RE: adres z dworca ZOO - Ambrosia McKinnon - 06.01.2024

tylko nie zgub

do notki została załączona karta Pustelnika z talii Rosie.



RE: adres z dworca ZOO - Loretta Lestrange - 15.02.2024

Londyn 20.08.72
Weź mnie tam, gdzie zaczęliśmy.

Nie wiem, czemu za Tobą tak tęsknię, nawet gdy jesteś. Jakbym nie była w stanie dotrzeć do Ciebie, pomimo naszych ciał przywartych.

Jesteś na mnie zły bardzo, czy tylko trochę? Uderz mnie, jeśli chcesz, jeśli to naprawi wszystko. Nie dbałam nigdy o nic tak bardzo, jak o Ciebie; głównie dlatego, że Cię kocham, a trochę dlatego, że jestem Tobie przeznaczona.
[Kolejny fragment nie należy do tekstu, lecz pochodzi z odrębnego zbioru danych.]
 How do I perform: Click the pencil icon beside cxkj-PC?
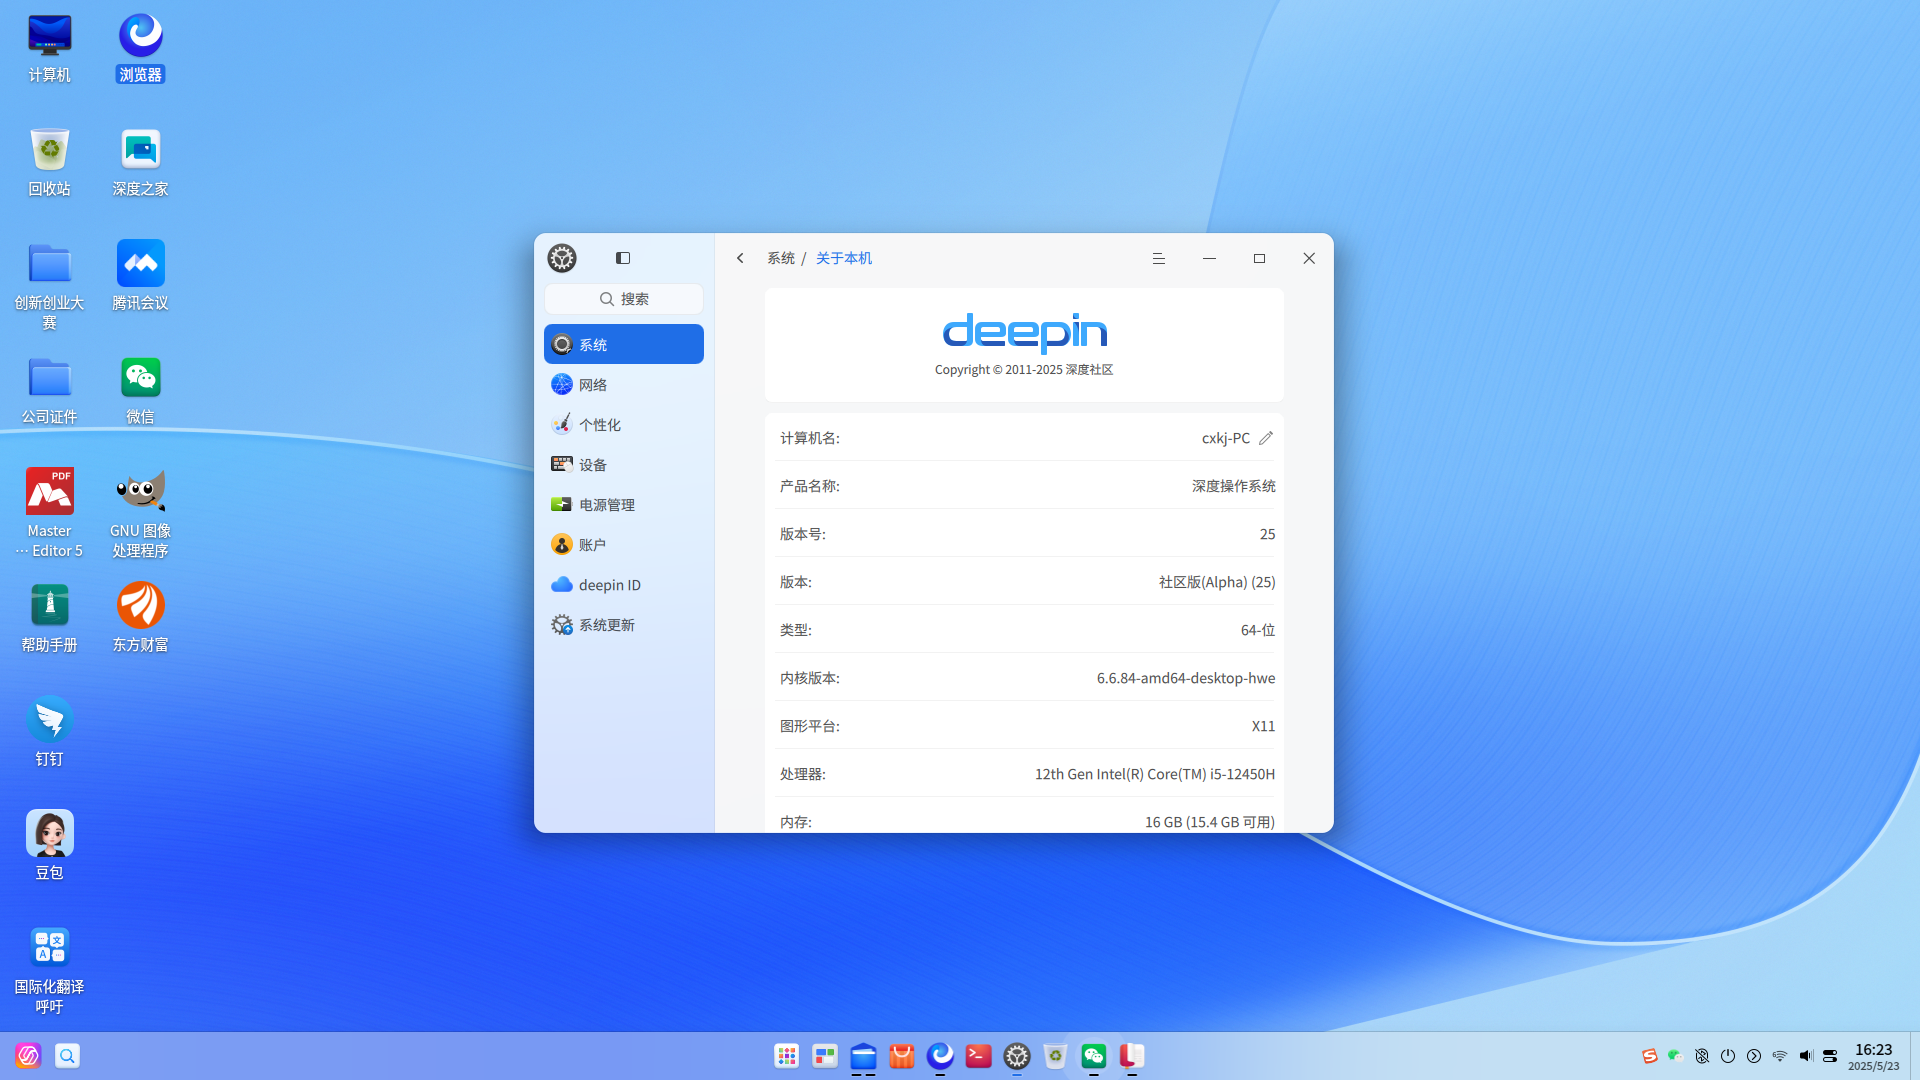tap(1266, 438)
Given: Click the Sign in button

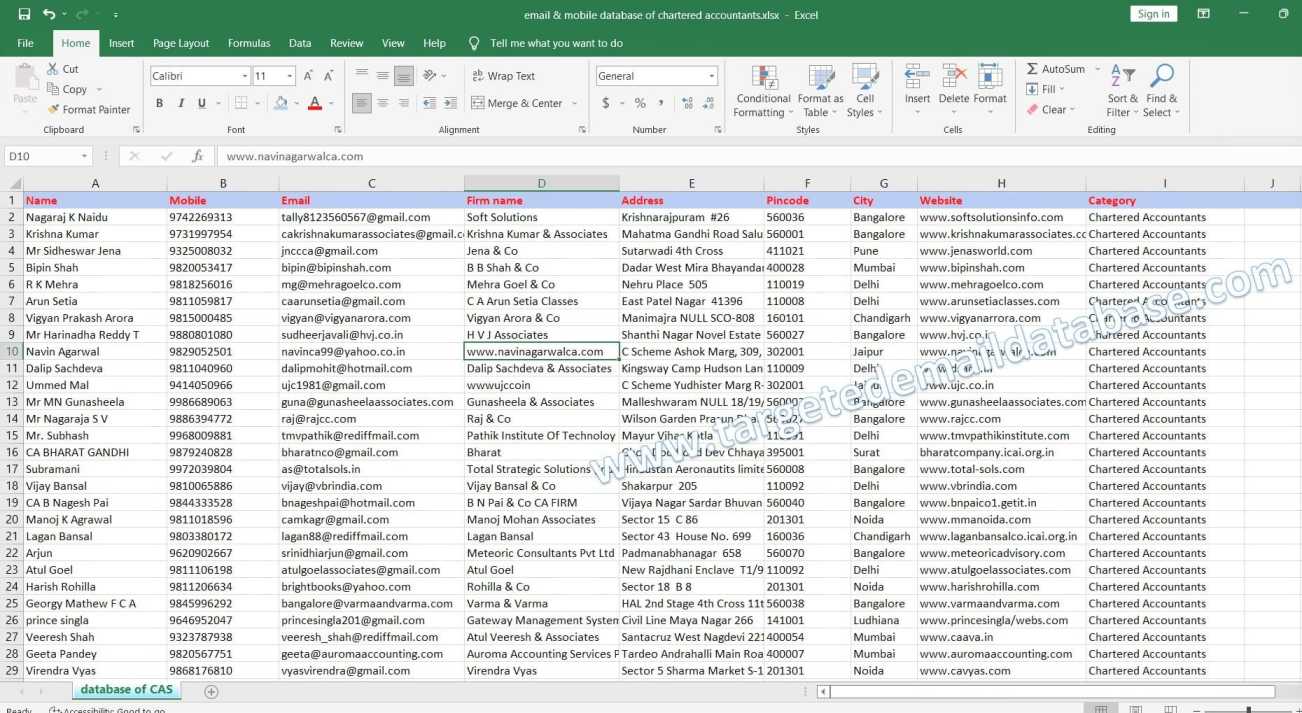Looking at the screenshot, I should [x=1152, y=13].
Nie wiem jak wyglądałoby moje życie bez Ciebie, ale wiem jedno: nie zostawiaj mnie nigdy samej.

Ja po prostu boję się Twoich powrotów.
Na zawsze,
Loretta



RE: adres z dworca ZOO - Ambrosia McKinnon - 04.04.2024

lipiec  1972
A ty którą Flądrą dzisiaj jesteś?

[Obrazek: pxLpgT7.jpeg]



RE: adres z dworca ZOO - Ambrosia McKinnon - 05.04.2024

lipiec  1972

Ja się nie pytam ciebie o twoją opinię na temat tego jak się kot nazywa tylko KTÓRĄ FLĄDRĄ DZISIAJ JESTEŚ?! Nie psuj zabawy kiedy nawet Morpheus mi odpisał.